> **Work order A**: In the passage on the building's groundbreaking and dedication, how much did the project cost?
> **Work order B**: Write out the passage on the building's groundbreaking and dedication from "On June 23, 2006, Hinckley's" up to and including "and 49,000 alumni.".
> **Work order C**: Continue the passage on the building's groundbreaking and dedication, picking up after its final sentence.

> **Exercise text**:
________________________________________

On June 23, 2006, Hinckley's 96th birthday, ground was broken for the building. Hinckley was joined by university administrators, other BYU trustees, and donors. He opted to use a well-worn shovel chosen from his own garden tools rather than the ceremonial blue and white shovels used by other participants, which was later donated to the visitors center after its completion.

The building was completed and dedicated exactly one year from the date of the groundbreaking, June 23, 2007, and construction was completed sooner than expected. Hinckley and other LDS Church leaders attended the dedication where items—including Hinckley's hammer and cuff links—were added to a time capsule. The $35 million project was paid for entirely from donations of over 70,000 individuals including 8,000 students and 49,000 alumni.

________________________________________

> **Provided material**:
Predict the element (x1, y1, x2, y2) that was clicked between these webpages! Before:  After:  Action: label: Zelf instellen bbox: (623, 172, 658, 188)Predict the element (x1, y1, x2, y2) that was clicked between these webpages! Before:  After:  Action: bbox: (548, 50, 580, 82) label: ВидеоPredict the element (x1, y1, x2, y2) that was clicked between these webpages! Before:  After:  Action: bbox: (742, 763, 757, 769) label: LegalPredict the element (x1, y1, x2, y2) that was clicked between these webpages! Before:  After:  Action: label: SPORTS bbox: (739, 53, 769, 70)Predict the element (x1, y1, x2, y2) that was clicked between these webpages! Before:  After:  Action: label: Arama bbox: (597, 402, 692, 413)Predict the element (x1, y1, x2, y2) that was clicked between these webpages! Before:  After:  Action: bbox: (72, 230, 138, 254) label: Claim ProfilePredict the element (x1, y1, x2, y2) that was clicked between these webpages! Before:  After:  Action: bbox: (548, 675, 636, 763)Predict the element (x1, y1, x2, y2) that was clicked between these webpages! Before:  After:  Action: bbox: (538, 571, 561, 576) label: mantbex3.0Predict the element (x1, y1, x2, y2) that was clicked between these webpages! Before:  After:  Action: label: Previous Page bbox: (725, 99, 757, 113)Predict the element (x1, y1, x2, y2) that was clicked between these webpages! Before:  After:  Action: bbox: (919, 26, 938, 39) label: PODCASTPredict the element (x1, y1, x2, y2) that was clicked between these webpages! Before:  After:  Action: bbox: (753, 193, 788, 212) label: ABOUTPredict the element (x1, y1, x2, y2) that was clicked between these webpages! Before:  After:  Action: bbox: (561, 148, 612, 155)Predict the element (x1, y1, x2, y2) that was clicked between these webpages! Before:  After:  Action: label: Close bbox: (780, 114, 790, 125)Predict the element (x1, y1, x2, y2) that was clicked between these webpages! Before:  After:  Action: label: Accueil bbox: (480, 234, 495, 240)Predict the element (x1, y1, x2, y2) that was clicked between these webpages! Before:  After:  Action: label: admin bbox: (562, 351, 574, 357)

________________________________________

> **Output A**: The project cost $35 million.

> **Output B**:
On June 23, 2006, Hinckley's 96th birthday, ground was broken for the building. Hinckley was joined by university administrators, other BYU trustees, and donors. He opted to use a well-worn shovel chosen from his own garden tools rather than the ceremonial blue and white shovels used by other participants, which was later donated to the visitors center after its completion.

The building was completed and dedicated exactly one year from the date of the groundbreaking, June 23, 2007, and construction was completed sooner than expected. Hinckley and other LDS Church leaders attended the dedication where items—including Hinckley's hammer and cuff links—were added to a time capsule. The $35 million project was paid for entirely from donations of over 70,000 individuals including 8,000 students and 49,000 alumni.

> **Output C**:
== Design ==
At 83,000 square feet (7,432 sq. m), the building has three stories and a lower level. It includes a clocktower, which rises 122 feet, and due to its elevation, the building is highly visible from the campus when one is approaching the campus. The building was installed with 153 windows, 800 tons of steel, 4,573 cubic yards of concrete, and crews used 130 tones of sandstone from a Heber quarry and 310 tons of brick to create the exterior. One of the two construction companies involved with the building, Span Construction, is owned by King Husein, a BYU alumnus.